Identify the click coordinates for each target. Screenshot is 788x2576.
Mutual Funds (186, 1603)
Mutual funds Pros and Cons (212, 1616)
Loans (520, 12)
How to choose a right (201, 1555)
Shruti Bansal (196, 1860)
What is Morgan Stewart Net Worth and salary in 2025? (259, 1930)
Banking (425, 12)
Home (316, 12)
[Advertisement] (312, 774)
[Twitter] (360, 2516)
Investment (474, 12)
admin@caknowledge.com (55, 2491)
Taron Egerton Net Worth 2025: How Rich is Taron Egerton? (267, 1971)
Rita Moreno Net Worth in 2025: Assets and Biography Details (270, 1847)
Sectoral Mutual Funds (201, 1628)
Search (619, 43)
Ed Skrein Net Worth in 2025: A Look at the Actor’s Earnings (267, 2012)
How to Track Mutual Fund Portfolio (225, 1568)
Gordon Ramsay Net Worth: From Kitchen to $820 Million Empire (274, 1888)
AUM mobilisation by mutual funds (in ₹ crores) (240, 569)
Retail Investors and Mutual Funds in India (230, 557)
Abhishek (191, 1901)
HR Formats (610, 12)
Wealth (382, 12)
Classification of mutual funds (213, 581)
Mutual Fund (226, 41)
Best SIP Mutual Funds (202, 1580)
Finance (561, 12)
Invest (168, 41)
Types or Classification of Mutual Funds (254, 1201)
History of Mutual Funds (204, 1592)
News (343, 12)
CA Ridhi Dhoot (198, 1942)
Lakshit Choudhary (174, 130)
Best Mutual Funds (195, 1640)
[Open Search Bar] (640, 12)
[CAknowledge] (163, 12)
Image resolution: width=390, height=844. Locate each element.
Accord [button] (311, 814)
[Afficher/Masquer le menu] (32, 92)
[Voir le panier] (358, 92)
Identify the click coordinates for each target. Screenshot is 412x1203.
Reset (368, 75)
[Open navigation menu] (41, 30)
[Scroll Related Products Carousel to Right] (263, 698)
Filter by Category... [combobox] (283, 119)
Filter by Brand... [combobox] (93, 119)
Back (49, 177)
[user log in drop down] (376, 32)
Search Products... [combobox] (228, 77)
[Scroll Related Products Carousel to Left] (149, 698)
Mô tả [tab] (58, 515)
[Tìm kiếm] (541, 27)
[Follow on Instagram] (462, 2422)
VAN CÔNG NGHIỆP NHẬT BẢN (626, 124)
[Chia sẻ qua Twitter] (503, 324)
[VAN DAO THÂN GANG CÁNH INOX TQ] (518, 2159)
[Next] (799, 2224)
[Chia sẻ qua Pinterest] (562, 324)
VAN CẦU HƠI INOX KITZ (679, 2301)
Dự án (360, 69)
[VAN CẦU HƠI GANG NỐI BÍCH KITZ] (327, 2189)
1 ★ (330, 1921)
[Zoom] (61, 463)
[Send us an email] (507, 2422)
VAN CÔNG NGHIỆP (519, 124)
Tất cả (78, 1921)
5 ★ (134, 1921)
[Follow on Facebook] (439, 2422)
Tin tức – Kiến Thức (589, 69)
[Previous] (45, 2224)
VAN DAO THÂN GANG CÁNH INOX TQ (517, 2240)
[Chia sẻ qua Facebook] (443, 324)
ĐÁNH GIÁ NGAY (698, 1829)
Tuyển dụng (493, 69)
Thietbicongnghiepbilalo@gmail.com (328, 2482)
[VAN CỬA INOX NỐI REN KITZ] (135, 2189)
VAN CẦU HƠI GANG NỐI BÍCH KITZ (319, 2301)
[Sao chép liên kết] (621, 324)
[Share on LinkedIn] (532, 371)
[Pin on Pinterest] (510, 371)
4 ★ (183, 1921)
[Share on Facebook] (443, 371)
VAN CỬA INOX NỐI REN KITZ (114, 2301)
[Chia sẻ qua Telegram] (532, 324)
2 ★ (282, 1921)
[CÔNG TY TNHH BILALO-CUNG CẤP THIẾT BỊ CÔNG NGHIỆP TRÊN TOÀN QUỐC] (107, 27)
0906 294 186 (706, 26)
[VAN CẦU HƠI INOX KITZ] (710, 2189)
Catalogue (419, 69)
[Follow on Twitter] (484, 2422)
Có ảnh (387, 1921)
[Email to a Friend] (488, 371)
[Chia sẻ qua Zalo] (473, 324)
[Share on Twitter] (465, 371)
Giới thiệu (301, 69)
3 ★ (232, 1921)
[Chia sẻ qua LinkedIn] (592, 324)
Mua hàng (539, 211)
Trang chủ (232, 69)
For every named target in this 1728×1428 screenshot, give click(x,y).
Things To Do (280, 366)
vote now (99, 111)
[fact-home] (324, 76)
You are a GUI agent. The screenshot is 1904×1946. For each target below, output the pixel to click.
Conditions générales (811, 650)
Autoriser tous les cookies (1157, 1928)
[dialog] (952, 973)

- - -

[Problem details]
Write out every line from the records above, word for word.

[Task answer]
Identify the click coordinates for each target. Screenshot is 788x2576.
Mutual Funds (186, 1603)
Mutual funds Pros and Cons (212, 1616)
Loans (520, 12)
How to choose a right (201, 1555)
Shruti Bansal (196, 1860)
What is Morgan Stewart Net Worth and salary in 2025? (259, 1930)
Banking (425, 12)
Home (316, 12)
[Advertisement] (312, 774)
[Twitter] (360, 2516)
Investment (474, 12)
admin@caknowledge.com (55, 2491)
Taron Egerton Net Worth 2025: How Rich is Taron Egerton? (267, 1971)
Rita Moreno Net Worth in 2025: Assets and Biography Details (270, 1847)
Sectoral Mutual Funds (201, 1628)
Search (619, 43)
Ed Skrein Net Worth in 2025: A Look at the Actor’s Earnings (267, 2012)
How to Track Mutual Fund Portfolio (225, 1568)
Gordon Ramsay Net Worth: From Kitchen to $820 Million Empire (274, 1888)
AUM mobilisation by mutual funds (in ₹ crores) (240, 569)
Retail Investors and Mutual Funds in India (230, 557)
Abhishek (191, 1901)
HR Formats (610, 12)
Wealth (382, 12)
Classification of mutual funds (213, 581)
Mutual Fund (226, 41)
Best SIP Mutual Funds (202, 1580)
Finance (561, 12)
Invest (168, 41)
Types or Classification of Mutual Funds (254, 1201)
History of Mutual Funds (204, 1592)
News (343, 12)
CA Ridhi Dhoot (198, 1942)
Lakshit Choudhary (174, 130)
Best Mutual Funds (195, 1640)
[Open Search Bar] (640, 12)
[CAknowledge] (163, 12)
Image resolution: width=390, height=844. Locate each element.
Accord [button] (311, 814)
[Afficher/Masquer le menu] (32, 92)
[Voir le panier] (358, 92)
Identify the click coordinates for each target. Screenshot is 412x1203.
Reset (368, 75)
[Open navigation menu] (41, 30)
[Scroll Related Products Carousel to Right] (263, 698)
Filter by Category... [combobox] (283, 119)
Filter by Brand... [combobox] (93, 119)
Back (49, 177)
[user log in drop down] (376, 32)
Search Products... [combobox] (228, 77)
[Scroll Related Products Carousel to Left] (149, 698)
Mô tả [tab] (58, 515)
[Tìm kiếm] (541, 27)
[Follow on Instagram] (462, 2422)
VAN CÔNG NGHIỆP NHẬT BẢN (626, 124)
[Chia sẻ qua Twitter] (503, 324)
[VAN DAO THÂN GANG CÁNH INOX TQ] (518, 2159)
[Next] (799, 2224)
[Chia sẻ qua Pinterest] (562, 324)
VAN CẦU HƠI INOX KITZ (679, 2301)
Dự án (360, 69)
[VAN CẦU HƠI GANG NỐI BÍCH KITZ] (327, 2189)
1 ★ (330, 1921)
[Zoom] (61, 463)
[Send us an email] (507, 2422)
VAN CÔNG NGHIỆP (519, 124)
Tất cả (78, 1921)
5 ★ (134, 1921)
[Follow on Facebook] (439, 2422)
Tin tức – Kiến Thức (589, 69)
[Previous] (45, 2224)
VAN DAO THÂN GANG CÁNH INOX TQ (517, 2240)
[Chia sẻ qua Facebook] (443, 324)
ĐÁNH GIÁ NGAY (698, 1829)
Tuyển dụng (493, 69)
Thietbicongnghiepbilalo@gmail.com (328, 2482)
[VAN CỬA INOX NỐI REN KITZ] (135, 2189)
VAN CẦU HƠI GANG NỐI BÍCH KITZ (319, 2301)
[Sao chép liên kết] (621, 324)
[Share on LinkedIn] (532, 371)
[Pin on Pinterest] (510, 371)
4 ★ (183, 1921)
[Share on Facebook] (443, 371)
VAN CỬA INOX NỐI REN KITZ (114, 2301)
[Chia sẻ qua Telegram] (532, 324)
2 ★ (282, 1921)
[CÔNG TY TNHH BILALO-CUNG CẤP THIẾT BỊ CÔNG NGHIỆP TRÊN TOÀN QUỐC] (107, 27)
0906 294 186 (706, 26)
[VAN CẦU HƠI INOX KITZ] (710, 2189)
Catalogue (419, 69)
[Follow on Twitter] (484, 2422)
Có ảnh (387, 1921)
[Email to a Friend] (488, 371)
[Chia sẻ qua Zalo] (473, 324)
[Share on Twitter] (465, 371)
Giới thiệu (301, 69)
3 ★ (232, 1921)
[Chia sẻ qua LinkedIn] (592, 324)
Mua hàng (539, 211)
Trang chủ (232, 69)
For every named target in this 1728×1428 screenshot, give click(x,y).
Things To Do (280, 366)
vote now (99, 111)
[fact-home] (324, 76)
You are a GUI agent. The screenshot is 1904×1946. For each target below, output the pixel to click.
Conditions générales (811, 650)
Autoriser tous les cookies (1157, 1928)
[dialog] (952, 973)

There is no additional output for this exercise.